L’histoire, mêlée de fiction naturelle, est un régal quant à la floraison des enseignements offerts sous une plume qui remonte le temps, autant dans son contenu que dans son expression.

L’ESPOIR D’UNE NOUVELLE ECRITURE

Avec ses descriptions plus inspirées des personnes et des contextes que de la pensée dominatrice de l’auteur dans la narration, l’écriture de Grégoire NGUEDI permet de se situer directement dans l’intrigue et savourer les émotions qui s’en dégagent.  

Romancier pur, il pratique l’écriture comme les grands auteurs classiques : Victor Hugo, Honoré de Balzac avec ce regard qui intègre les choses, les vit depuis cet intérieur opaque avant de les offrir au monde. Si cette écriture est déjà pratiquée par ces illustres écrivains et d’autres de leur renommée, la touche de Grégoire NGUEDI est cette personnification de l’émotion à tel point qu’elle devient elle-même un personnage de ses différentes intrigues.

L’on ne saurait moins apprécier ses romans, et on en arrive à se demander comment au bout de romans aussi importants dans leurs élans et leurs perspectives, il n’est toujours pas reconnu comme un écrivain majeur de la scène littéraire camerounaise et/ou africaine. La faute certainement à cet anonymat qu’il s’est jalousement réservé, longtemps resté dans les ombres où nulle lumière n’a su le trouver jusque-là.

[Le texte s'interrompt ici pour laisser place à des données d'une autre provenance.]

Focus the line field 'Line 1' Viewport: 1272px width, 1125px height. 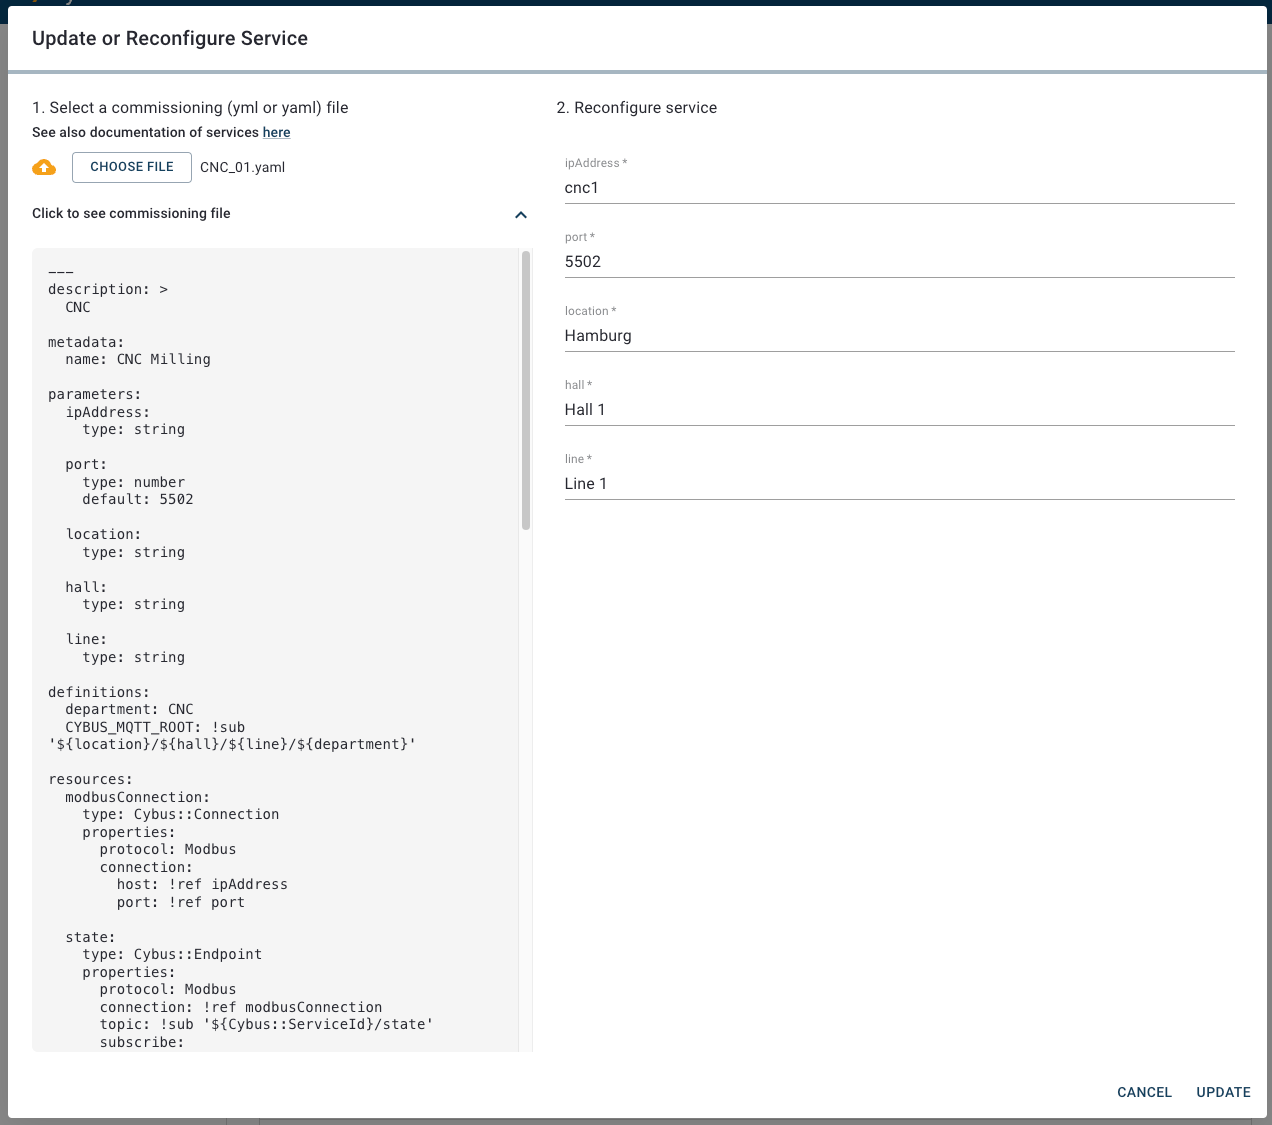point(898,484)
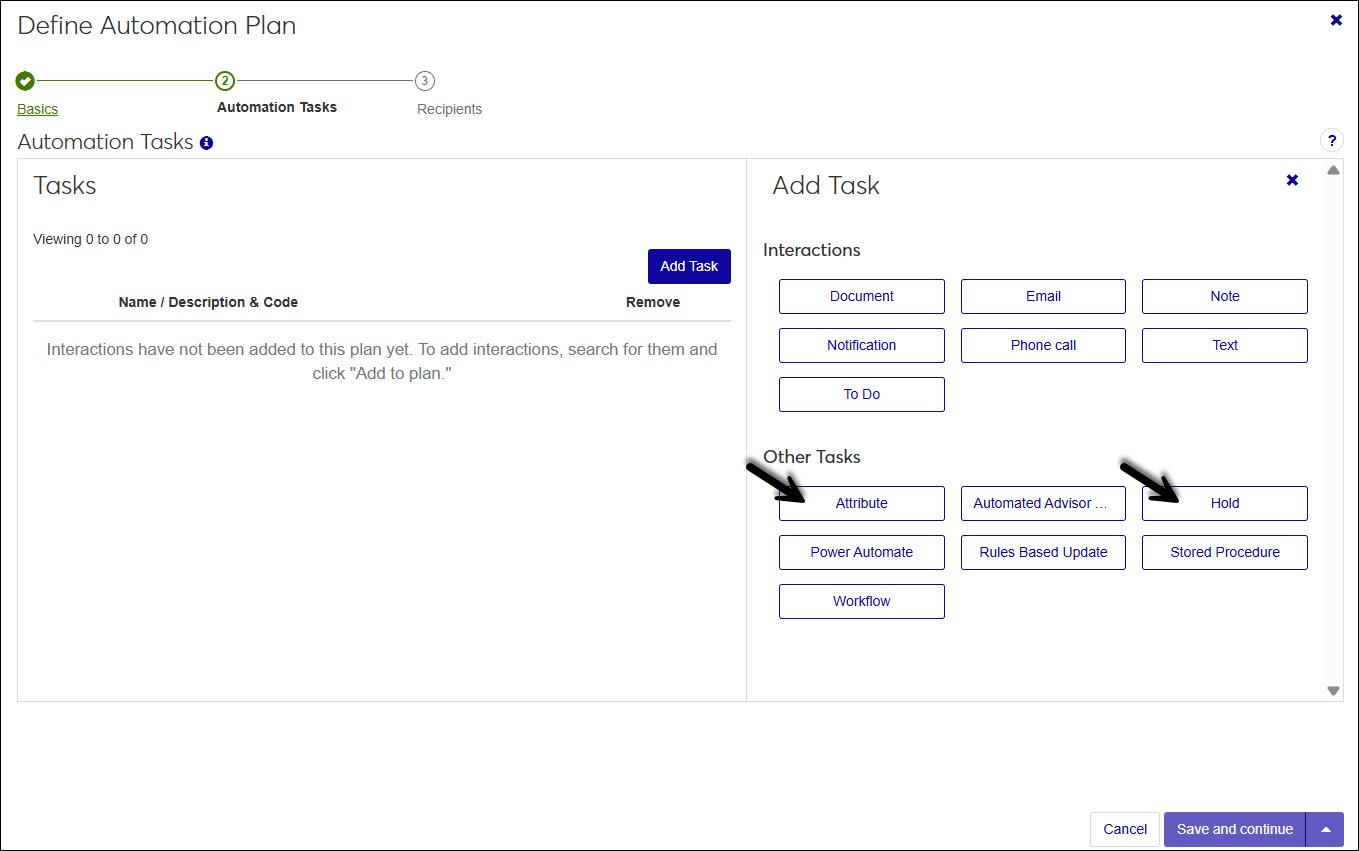
Task: Choose the Email interaction
Action: (1043, 296)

Grégoire NGUEDI permet d’envisager d’autres perspectives quant à l’évolution et la crédibilité de la Littérature déployée sur le sol africain, loin de cette croyance qui veut que la bonne écriture ne soit que celle publiée et promue en Europe ou ailleurs et pas en Afrique. L’éducation par la plume devient alors important quand il s’agit d’apprendre.

UNE EMPATHIE AUTHENTIQUE

A l’heure où tout le monde n’en a que pour le retour aux sources et le repli identitaire, la question de l’origine même de soi est au cœur du débat. Avec un roman comme Le bal des sept collines qui vient dévoiler d’autres aspects authentiques de la ville de Yaoundé, Grégoire NGUEDI se range parmi les plumes qui défendent naturellement, et avec humilité, les valeurs d’une Afrique qui s’est longtemps vu définir depuis un regard qui n’en a plus ni l’expérience ni l’empathie.

Vivre l’Afrique et l’écrire sans la dénaturer, la sous-évaluer ou l’infantiliser afin d’attirer une sympathie circonstancielle, voilà ce que la plume de notre auteur refuse de susciter. Le projet ici est une écriture qui ne cherche pas à plaire dans l’affinité, mais qui pourtant séduit et instruit son lecteur dans son intimité. Une écrit qui vise aussi à rendre de ses beautés à la plume et surtout à l’environnement qu’elle dépeint avec une passion intime.      

Aujourd’hui, nous pouvons être rassurés par cette plume qui rejoint d’autres sur la voie de la qualité, quant à la valorisation de la Littérature et de la Culture qui l’engendre. L’écriture se renouvèle et nous entraîne, avec Grégoire NGUEDI, au cœur des priorités qui fondent l’épanouissement. En se situant comme cette plume qui révèle les émotions naturelles, l’auteur nous permet une voie vers ce bonheur authentique qui rend à la société sa valeur réelle. Son bonheur authentique.